• [DATA SHOWN]:
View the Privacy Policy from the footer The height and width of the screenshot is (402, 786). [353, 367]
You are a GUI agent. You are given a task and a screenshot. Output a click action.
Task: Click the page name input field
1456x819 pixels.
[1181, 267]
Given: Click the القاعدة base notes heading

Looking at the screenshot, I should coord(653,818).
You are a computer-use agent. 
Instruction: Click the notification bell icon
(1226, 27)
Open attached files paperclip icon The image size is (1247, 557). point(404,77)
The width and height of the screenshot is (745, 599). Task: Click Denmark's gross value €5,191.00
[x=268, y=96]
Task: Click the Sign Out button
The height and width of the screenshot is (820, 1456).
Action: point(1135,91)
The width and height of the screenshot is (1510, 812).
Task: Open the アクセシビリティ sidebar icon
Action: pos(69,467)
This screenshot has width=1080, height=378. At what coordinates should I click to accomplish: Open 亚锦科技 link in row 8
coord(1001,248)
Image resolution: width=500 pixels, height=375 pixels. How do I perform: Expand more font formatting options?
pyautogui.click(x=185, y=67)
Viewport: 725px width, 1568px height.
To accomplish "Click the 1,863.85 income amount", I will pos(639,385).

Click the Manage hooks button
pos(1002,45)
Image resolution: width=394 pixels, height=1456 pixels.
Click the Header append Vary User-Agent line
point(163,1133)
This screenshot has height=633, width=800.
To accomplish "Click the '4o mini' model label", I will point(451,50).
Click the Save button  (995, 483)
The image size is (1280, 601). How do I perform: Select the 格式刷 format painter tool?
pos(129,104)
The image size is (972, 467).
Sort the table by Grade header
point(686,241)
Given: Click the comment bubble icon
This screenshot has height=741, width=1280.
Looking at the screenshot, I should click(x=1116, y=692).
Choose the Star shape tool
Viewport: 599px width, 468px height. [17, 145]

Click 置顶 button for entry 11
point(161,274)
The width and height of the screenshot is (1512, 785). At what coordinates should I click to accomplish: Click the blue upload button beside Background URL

• [TASK]: Can you return the listing above verbatim, every line from first to last, with nothing changed?

• [RESPONSE]:
View the Privacy Policy from the footer The height and width of the screenshot is (402, 786). [353, 367]
You are a GUI agent. You are given a task and a screenshot. Output a click action.
Task: Click the page name input field
1456x819 pixels.
[1181, 267]
Given: Click the القاعدة base notes heading

Looking at the screenshot, I should coord(653,818).
You are a computer-use agent. 
Instruction: Click the notification bell icon
(1226, 27)
Open attached files paperclip icon The image size is (1247, 557). point(404,77)
The width and height of the screenshot is (745, 599). Task: Click Denmark's gross value €5,191.00
[x=268, y=96]
Task: Click the Sign Out button
The height and width of the screenshot is (820, 1456).
Action: point(1135,91)
The width and height of the screenshot is (1510, 812).
Task: Open the アクセシビリティ sidebar icon
Action: pos(69,467)
This screenshot has width=1080, height=378. At what coordinates should I click to accomplish: Open 亚锦科技 link in row 8
coord(1001,248)
Image resolution: width=500 pixels, height=375 pixels. How do I perform: Expand more font formatting options?
pyautogui.click(x=185, y=67)
Viewport: 725px width, 1568px height.
To accomplish "Click the 1,863.85 income amount", I will pos(639,385).

Click the Manage hooks button
pos(1002,45)
Image resolution: width=394 pixels, height=1456 pixels.
Click the Header append Vary User-Agent line
point(163,1133)
This screenshot has height=633, width=800.
To accomplish "Click the '4o mini' model label", I will point(451,50).
Click the Save button  (995, 483)
The image size is (1280, 601). How do I perform: Select the 格式刷 format painter tool?
pos(129,104)
The image size is (972, 467).
Sort the table by Grade header
point(686,241)
Given: Click the comment bubble icon
This screenshot has height=741, width=1280.
Looking at the screenshot, I should click(x=1116, y=692).
Choose the Star shape tool
Viewport: 599px width, 468px height. [17, 145]

Click 置顶 button for entry 11
point(161,274)
The width and height of the screenshot is (1512, 785). At what coordinates should I click to accomplish: Click the blue upload button beside Background URL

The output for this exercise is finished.